▶ SHORT PROBLEM
Reproduce the part of the material below that opens with the line containing "Click the green 'not good' legend swatch" and closes with the line containing "Image resolution: width=2323", both lines included, and leave the pictures out.

▶ EXERCISE INPUT
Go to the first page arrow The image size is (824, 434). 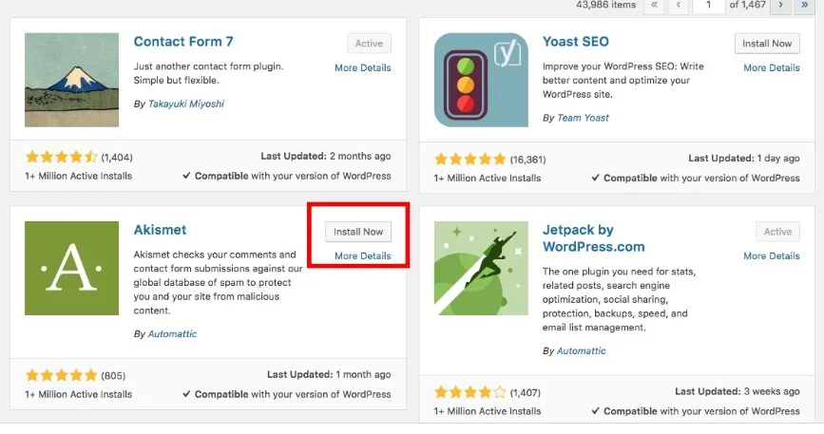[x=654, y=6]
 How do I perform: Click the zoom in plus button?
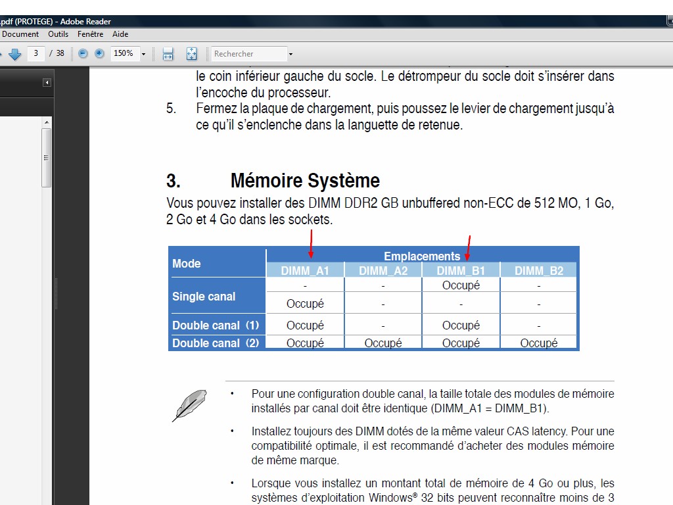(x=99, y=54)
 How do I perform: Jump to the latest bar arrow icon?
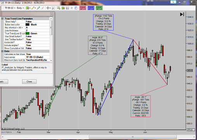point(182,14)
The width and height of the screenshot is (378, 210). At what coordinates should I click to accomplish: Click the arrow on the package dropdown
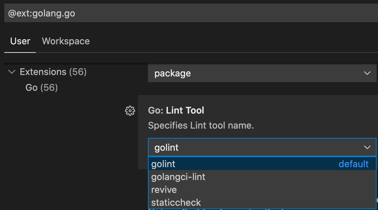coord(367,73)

* * *

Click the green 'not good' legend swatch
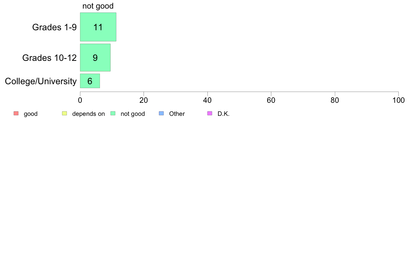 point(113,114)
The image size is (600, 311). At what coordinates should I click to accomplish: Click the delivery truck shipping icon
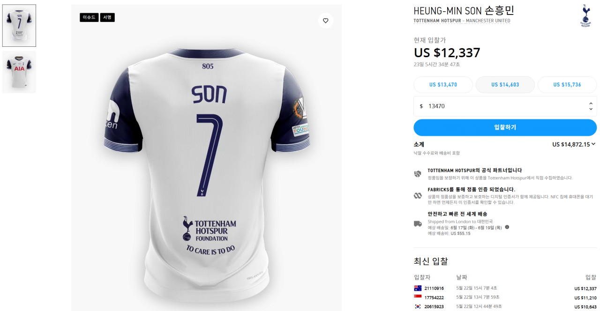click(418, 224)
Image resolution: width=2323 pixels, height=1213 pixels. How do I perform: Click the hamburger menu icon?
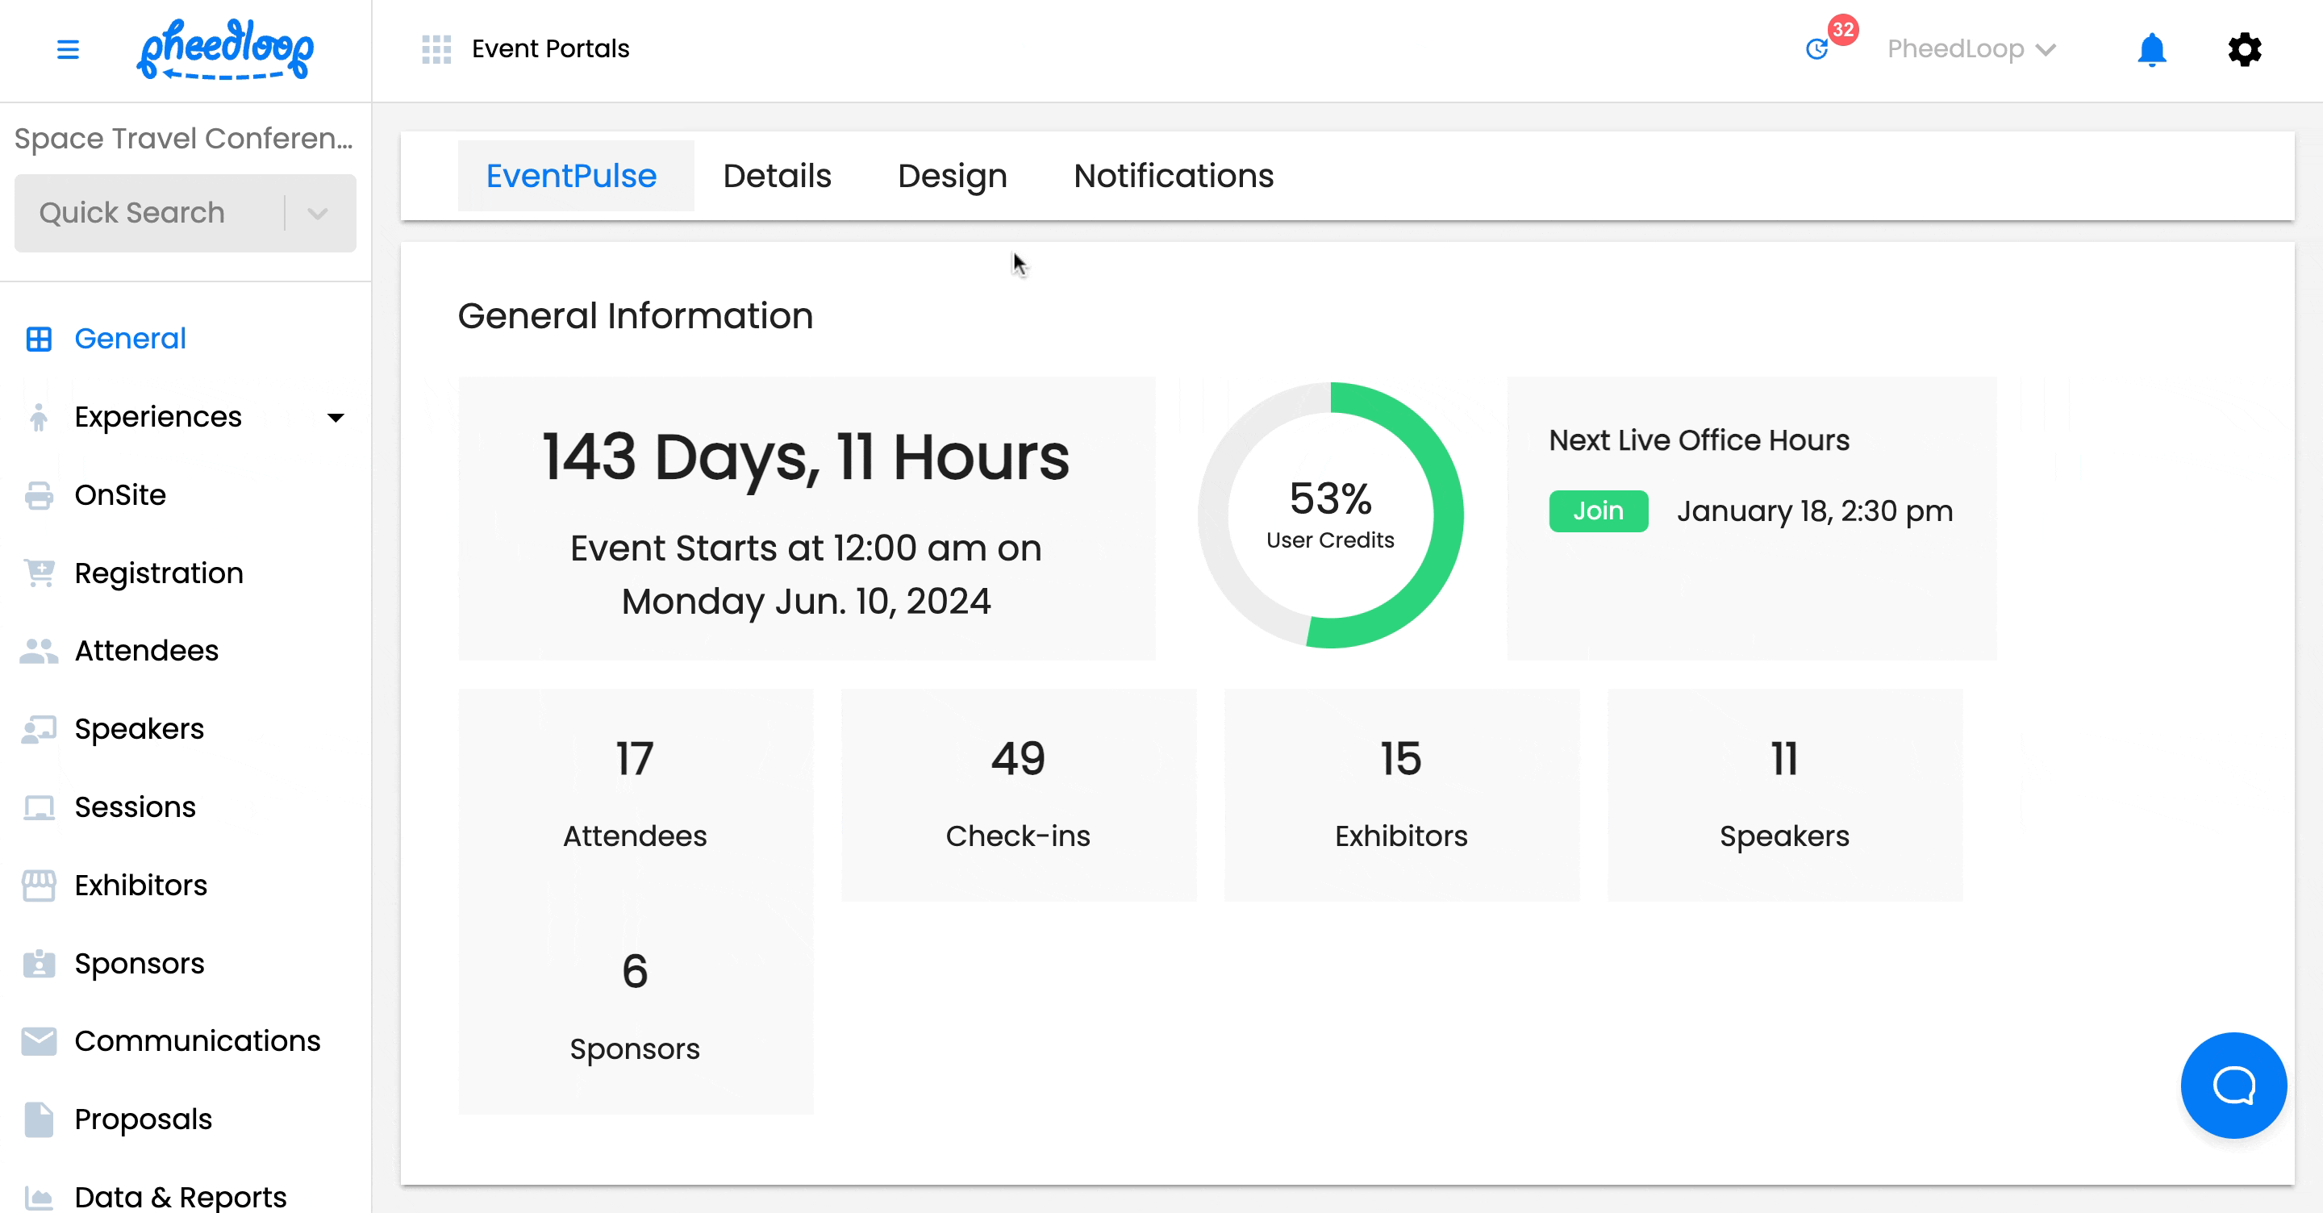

▶ SOLUTION
Click the green 'not good' legend swatch
 point(113,114)
The image size is (600, 311). At what coordinates should I click to accomplish: Click the delivery truck shipping icon
click(418, 224)
Image resolution: width=2323 pixels, height=1213 pixels. How do I perform: Click the hamburger menu icon?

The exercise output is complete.